JAL’s Recovery: Philosophy or Practice?

There is mounting excitement over how well Japan Airlines (JAL) is emerging from bankruptcy to now have good profit margins (17 percent last year) and the confidence to start adding routes again after a period of cutting. As always when there is excitement about a firm, there will also be a great deal of hype. Can we separate the parts of the recovery that are genuinely interesting for observers (and worrying for competitors) from the hype? I don’t have a crystal ball, but I can make a few suggestions.

First, the government gave them money. They are getting current and future tax exemptions. Second, the banks forgave them loans to the tune of $6 billion. Third, they cut their pension liabilities radically, reducing the pensions paid out to current retirees by 30 percent, and those to current employees to half. There is nothing special about these approaches to recovery except that they are tools given to firms in bankruptcy (in the US, this would be Chapter 11 bankruptcy; JAL is using a similar Japanese code). As many US firms and workers have discovered, bankruptcy law is a quick way to reduce or eliminate pension obligations in addition to bank loans.

The fourth part is a set of changes in internal management that are focused on operational efficiency, including such details as mechanics carrying small airport bags in used lunch bags instead of in special-purpose bags. This part has yielded impressive results, but we should probably not see it as a unique or very impressive. As a company known for its free-spending ways in earlier days, JAL had plenty of room to cut, and the cost-cutting tactic (“strategy” is too generous a term) is so often used in the airline industry that it is not a display of originality.

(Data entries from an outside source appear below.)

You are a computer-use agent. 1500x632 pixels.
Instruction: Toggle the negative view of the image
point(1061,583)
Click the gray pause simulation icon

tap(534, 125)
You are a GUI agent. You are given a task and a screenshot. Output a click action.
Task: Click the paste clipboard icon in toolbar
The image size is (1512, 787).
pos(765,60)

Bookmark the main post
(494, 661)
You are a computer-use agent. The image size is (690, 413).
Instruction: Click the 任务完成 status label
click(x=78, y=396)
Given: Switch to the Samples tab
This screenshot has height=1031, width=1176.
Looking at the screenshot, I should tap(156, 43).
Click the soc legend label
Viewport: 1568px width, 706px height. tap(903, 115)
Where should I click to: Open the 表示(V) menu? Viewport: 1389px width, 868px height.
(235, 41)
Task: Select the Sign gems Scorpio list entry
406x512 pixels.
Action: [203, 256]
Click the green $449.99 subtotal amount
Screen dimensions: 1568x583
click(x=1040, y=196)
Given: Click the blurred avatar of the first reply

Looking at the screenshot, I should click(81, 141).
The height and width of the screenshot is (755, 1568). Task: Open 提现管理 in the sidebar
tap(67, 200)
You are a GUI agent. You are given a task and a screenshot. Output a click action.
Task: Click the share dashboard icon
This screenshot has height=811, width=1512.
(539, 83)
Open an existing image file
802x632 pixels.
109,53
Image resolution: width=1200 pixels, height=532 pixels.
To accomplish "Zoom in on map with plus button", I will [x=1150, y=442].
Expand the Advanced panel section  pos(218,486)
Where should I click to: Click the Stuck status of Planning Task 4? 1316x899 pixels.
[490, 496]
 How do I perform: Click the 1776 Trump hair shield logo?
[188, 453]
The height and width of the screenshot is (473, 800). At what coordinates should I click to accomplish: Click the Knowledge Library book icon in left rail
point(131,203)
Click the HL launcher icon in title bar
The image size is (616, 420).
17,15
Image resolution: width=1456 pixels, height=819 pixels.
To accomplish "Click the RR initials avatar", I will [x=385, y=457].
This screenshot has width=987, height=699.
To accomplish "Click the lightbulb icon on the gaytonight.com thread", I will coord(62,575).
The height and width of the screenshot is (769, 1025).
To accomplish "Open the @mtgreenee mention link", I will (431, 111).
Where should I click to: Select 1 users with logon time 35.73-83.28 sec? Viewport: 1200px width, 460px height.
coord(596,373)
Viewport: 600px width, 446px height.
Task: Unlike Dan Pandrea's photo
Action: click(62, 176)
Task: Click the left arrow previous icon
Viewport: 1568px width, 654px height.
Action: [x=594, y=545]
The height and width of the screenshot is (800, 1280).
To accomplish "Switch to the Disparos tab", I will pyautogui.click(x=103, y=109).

JAL’s CEO Kazuo Inamori has issued a booklet espousing its “JAL Philosophy.” It is hard to make sense of this, because such booklets range all the way from empty self-promotion to profound changes of organizational culture and operations. Some of the elements in the booklet, such as the emphasis on open dialogue and independent decision making, are clear breaks with the hierarchical culture that JAL had before. However, they are hard to jibe with the centralized control and oversight issued by Mr. Inamori during his tenure. Although something important could be going on there, I tend to be skeptical.

JAL has rearranged its routes to make its domestic routes less political (no longer going to airports favoured by local politicians) and its international routes more US-centered. Not only that, they are using the new generation of long-distance jets (Boeing 787) to fly directly to second-tier US cities rather than to the major hubs. To me, this is the more interesting part of their strategy. They are using a new technology to rearrange how passengers are moving between cities, and by being early in doing so they are avoiding direct competition. There is still substantial uncertainty on whether this is the right direction for the airline industry, as seen by all the airlines investing in Airbus A380. This jet is the largest in the world and a deeper commitment to intensive exploitation of hubs, so it is a reflection of the exact opposite strategy of favoring hubs.

It will take a while to know which strategy is the right one; the second-tier strategy or the hub strategy. That is an advantage for JAL and any firm that goes for the second-tier strategy, because the uncertainty keeps the competitors from investing in the assets needed to execute the second-tier strategy, if they should want to. In my research, I have found that the advantages from investing in a new technology that is coupled with a new successful strategy can be substantial and long-lasting: as long as a decade. JAL is placing a big bet, and it will be interesting to follow it in the future.

Delaney, K. J. 1992. Strategic Bankruptcy: How Corporations and Creditors use Chapter 11 to Their Advantage. Berkeley: University of California Press.

Greve, H. R. 2009. Bigger and safer: The diffusion of competitive advantage. Strategic Management Journal, 30(1): 1-23.

Maxwell, K. and Takahashi, Y. 2012. Japan Airlines Roars Back With an Eye on U.S. Market. Wall Street Journal, July 30 2012.